Proper proximality among various families of groups (Q6594553)

Informally, a group \(G\) is said to be properly proximal if it admits finitely many non-trivial continuous actions of \(G\) on compact spaces \(K_{i}\) such that any sequence in \(G\) admits a subsequence which is in some sense proximal for at least one of the actions of \(G\) on \(K_{i}\). This concept was introduced by \textit{R. Boutonnet} et al. in [Ann. Sci. Éc. Norm. Supér. (4) 54, No. 2, 445--482 (2021; Zbl 07360850)], where the precise definition can be found.
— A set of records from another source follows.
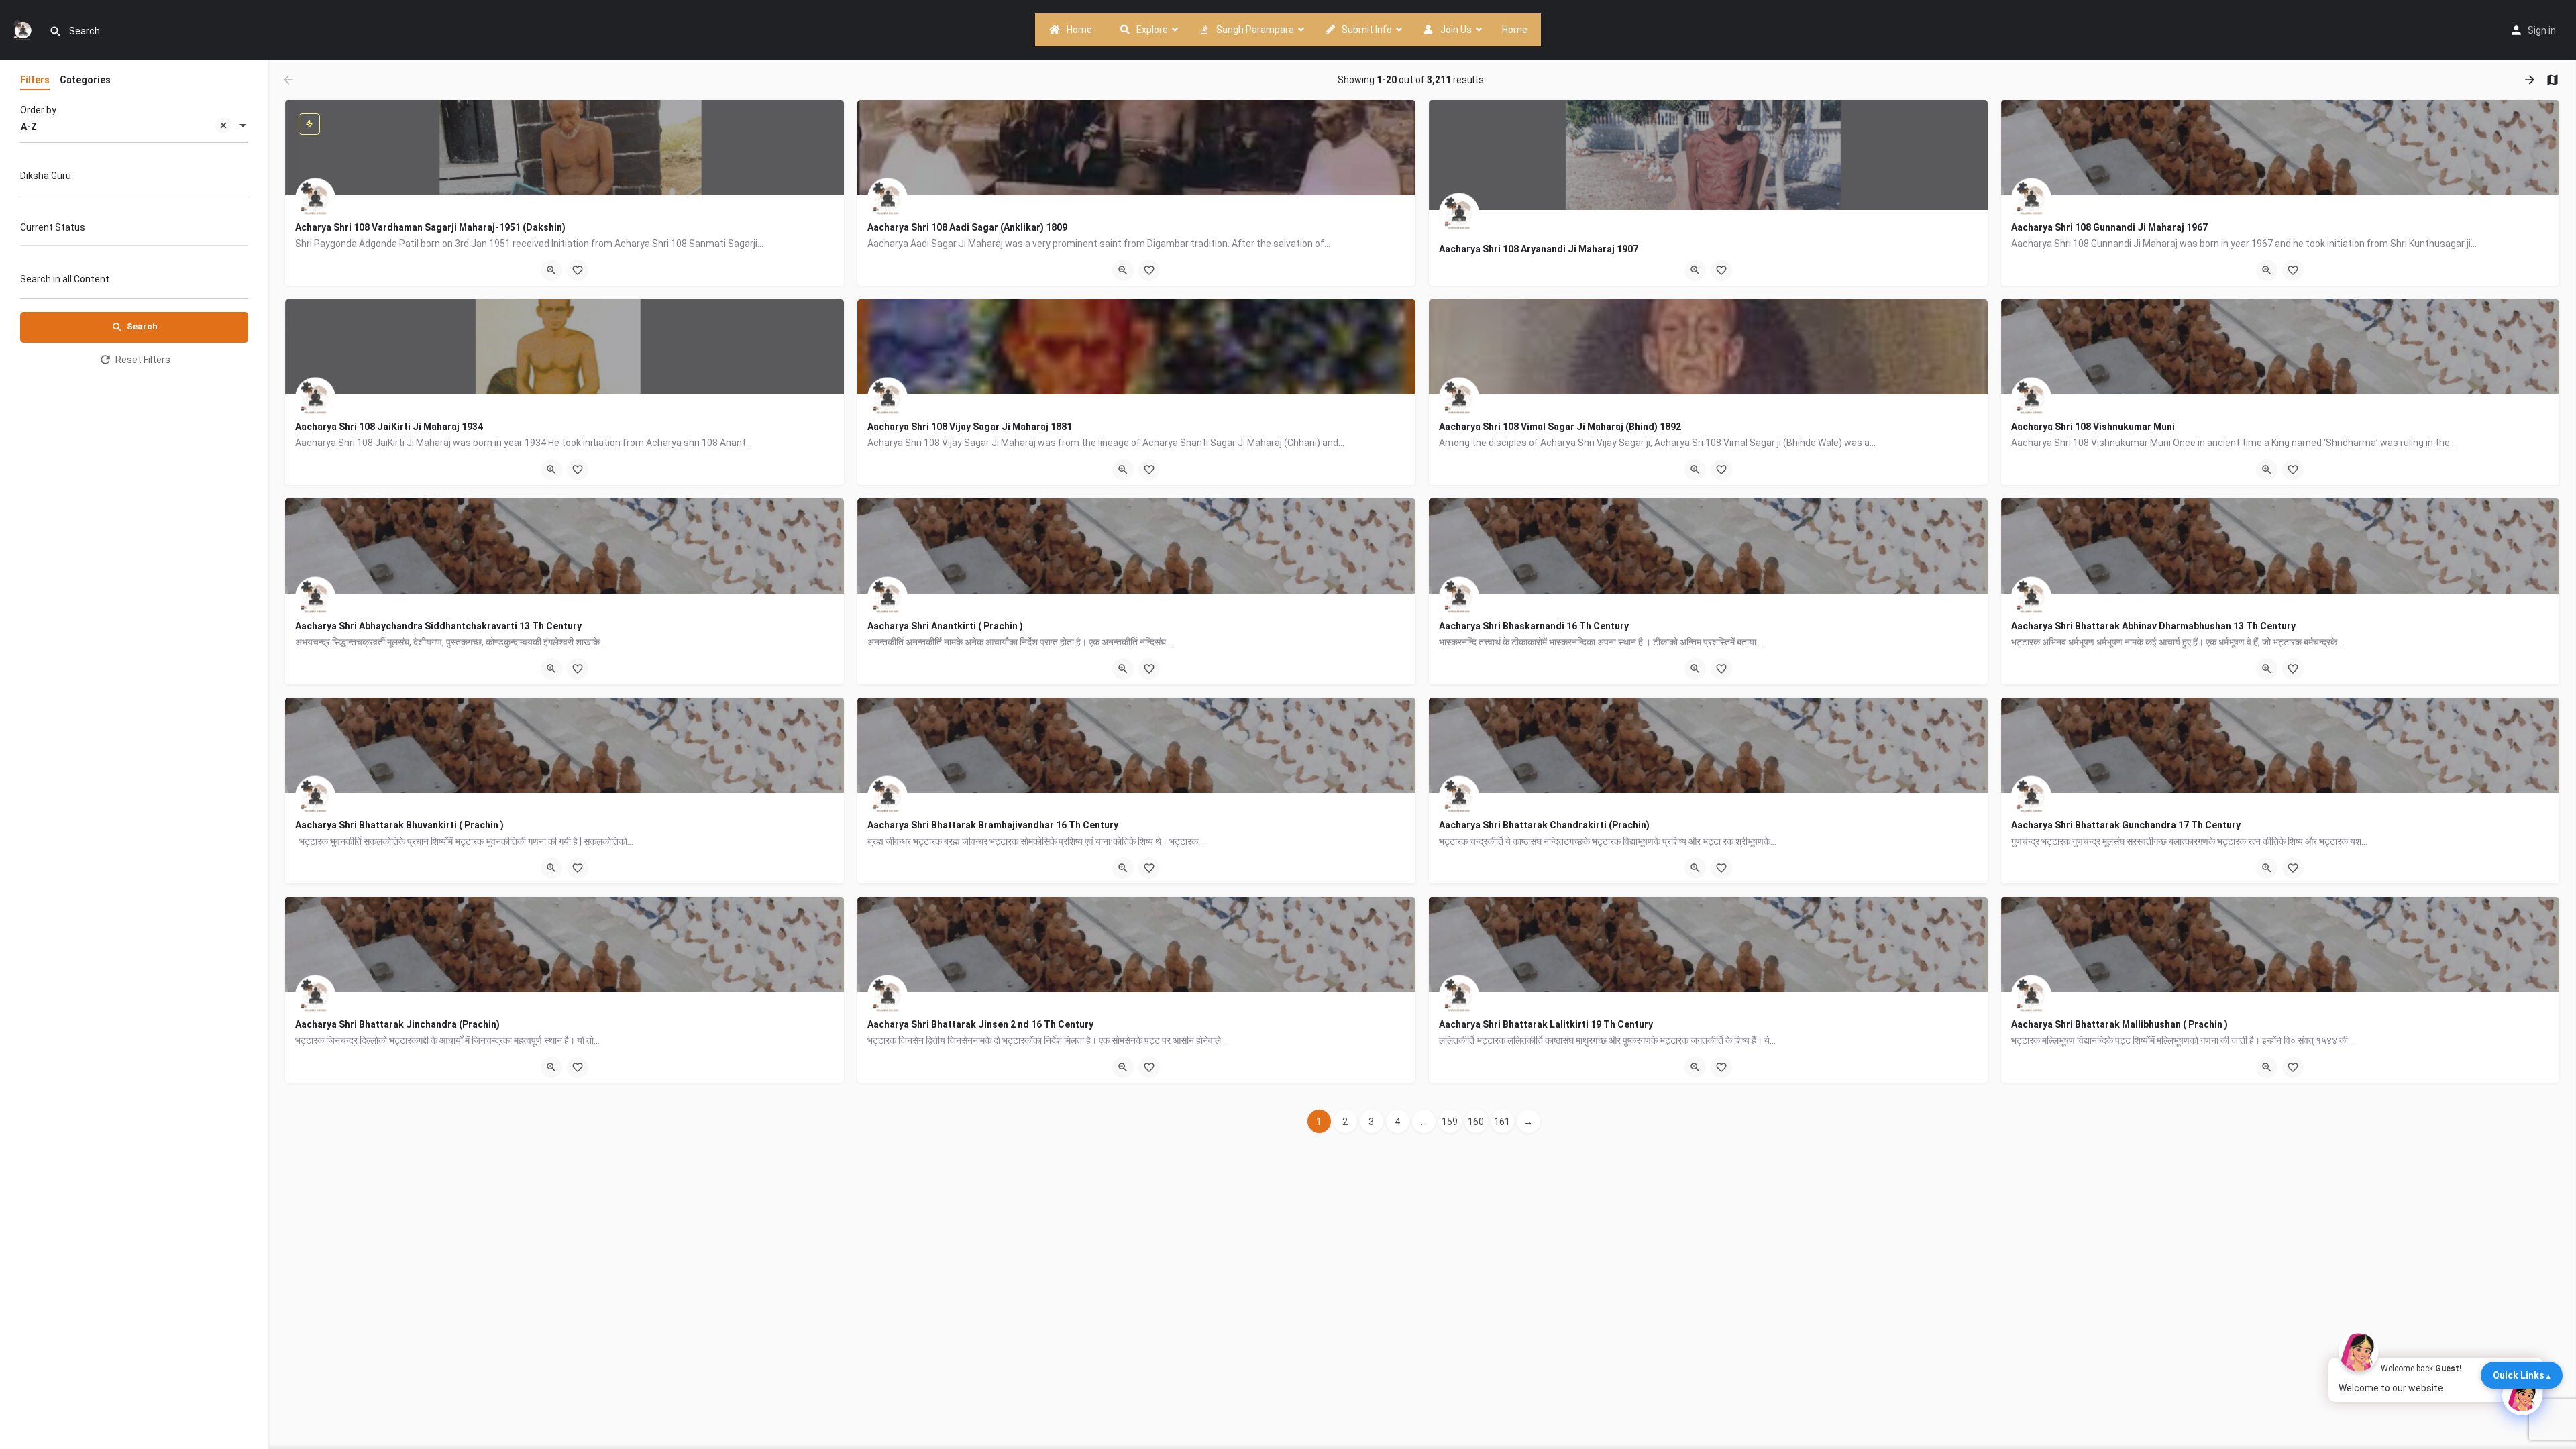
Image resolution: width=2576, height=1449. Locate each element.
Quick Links (2518, 1375)
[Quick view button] (551, 270)
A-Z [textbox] (29, 126)
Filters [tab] (35, 79)
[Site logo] (24, 28)
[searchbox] (132, 228)
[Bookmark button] (577, 270)
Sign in (2542, 30)
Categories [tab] (85, 79)
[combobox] (134, 127)
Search (142, 326)
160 (1476, 1121)
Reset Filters (142, 359)
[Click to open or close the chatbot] (2522, 1395)
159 (1450, 1121)
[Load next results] (2531, 80)
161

The class of properly proximal groups contains all non-amenable bi-exact groups, all non-elementary convergence groups, and all lattices in non-compact semi-simple Lie groups, but excludes all inner amenable groups.\N\NIn the paper under review the authors show that if a group \(G\) acts non-elementarily by isometries on a tree such that, for any two edges, the intersection of their edge stabilizers is finite, then \(G\) is properly proximal. They prove that the wreath product \(G \wr H\) is properly proximal if and only if \(H\) is non-amenable. Furthermore, they classify completely classify proper proximality among graph products of non-trivial groups. Such results also recover some rigidity results associated with the group von Neumann algebras by virtue of being properly proximal.